“Al-Hurra” – Not So Free After All.

"The same goes for TV stations — including al-Hurra, the U.S.-sponsored satellite channel, which is supposed to be providing uncensored news from an American point of view.  From the beginning, al-Hurra’s operation in Egypt was subject to the covert control of the security services, a fact that is not always apparent to those who oversee the station from Washington. The services have close ties to some of the station’s directors and handpick many correspondents. They even have final say over which guests appear on programs. As a result, anyone who has paid careful attention to the tone and opinions of the regular programming will notice that liberal, progressive, open-minded views are presented almost apologetically. While al-Hurra is supposed to be a vibrant, fresh forum for freedom, it has failed to provide a real space for balanced views, and so it has been incapable of competing with  the "Islamic" al-Jazeera and "pan-Arabist" al-Arabiya channels."  Hala Mustafa of the Al-Ahram center to the WASHPOST.

(Stored records)
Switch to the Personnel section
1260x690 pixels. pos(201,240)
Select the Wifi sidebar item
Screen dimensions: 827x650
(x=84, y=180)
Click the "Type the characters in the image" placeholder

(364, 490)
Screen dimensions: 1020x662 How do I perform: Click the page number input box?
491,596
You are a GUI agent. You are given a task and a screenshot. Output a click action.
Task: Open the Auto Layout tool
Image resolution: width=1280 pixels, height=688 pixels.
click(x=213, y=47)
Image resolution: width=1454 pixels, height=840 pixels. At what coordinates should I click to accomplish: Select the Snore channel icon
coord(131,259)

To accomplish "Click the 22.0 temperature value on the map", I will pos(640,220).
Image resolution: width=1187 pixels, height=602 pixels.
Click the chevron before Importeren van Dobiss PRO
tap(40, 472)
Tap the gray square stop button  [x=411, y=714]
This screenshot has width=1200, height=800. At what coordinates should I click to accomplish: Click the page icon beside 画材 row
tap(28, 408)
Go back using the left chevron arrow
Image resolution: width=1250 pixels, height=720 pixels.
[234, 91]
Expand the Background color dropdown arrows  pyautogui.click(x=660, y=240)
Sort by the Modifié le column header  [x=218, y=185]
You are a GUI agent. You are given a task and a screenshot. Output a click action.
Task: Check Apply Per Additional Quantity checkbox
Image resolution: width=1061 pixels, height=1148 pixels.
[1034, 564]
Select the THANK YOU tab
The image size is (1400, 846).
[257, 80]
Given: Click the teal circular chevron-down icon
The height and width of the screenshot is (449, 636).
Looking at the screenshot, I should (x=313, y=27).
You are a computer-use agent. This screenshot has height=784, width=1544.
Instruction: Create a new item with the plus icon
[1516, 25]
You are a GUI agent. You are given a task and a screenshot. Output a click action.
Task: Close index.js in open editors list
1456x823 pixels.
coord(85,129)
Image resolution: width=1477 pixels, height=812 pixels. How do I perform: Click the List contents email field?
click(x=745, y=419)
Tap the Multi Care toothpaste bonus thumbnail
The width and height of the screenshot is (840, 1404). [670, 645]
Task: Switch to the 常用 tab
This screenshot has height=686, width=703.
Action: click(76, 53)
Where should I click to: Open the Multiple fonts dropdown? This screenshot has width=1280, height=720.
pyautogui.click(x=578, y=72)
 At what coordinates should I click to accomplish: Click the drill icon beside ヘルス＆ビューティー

**TASK REQUIREMENTS**
**a.** Which television channels does the al-Hurra passage name? List every one.
**b.** According to the al-Hurra passage, who has final say over which guests appear on programs?
**c.** How would you render this sentence from the al-Hurra passage in Spanish: "The services have close ties to some of the station’s directors and handpick many correspondents."
The records are separate material with no connection to the al-Hurra passage.

**ANSWERS**
**a.** al-Hurra, al-Jazeera, al-Arabiya

**b.** The security services.

**c.** Los servicios tienen estrechos vínculos con algunos de los directores de la cadena y eligen personalmente a muchos corresponsales.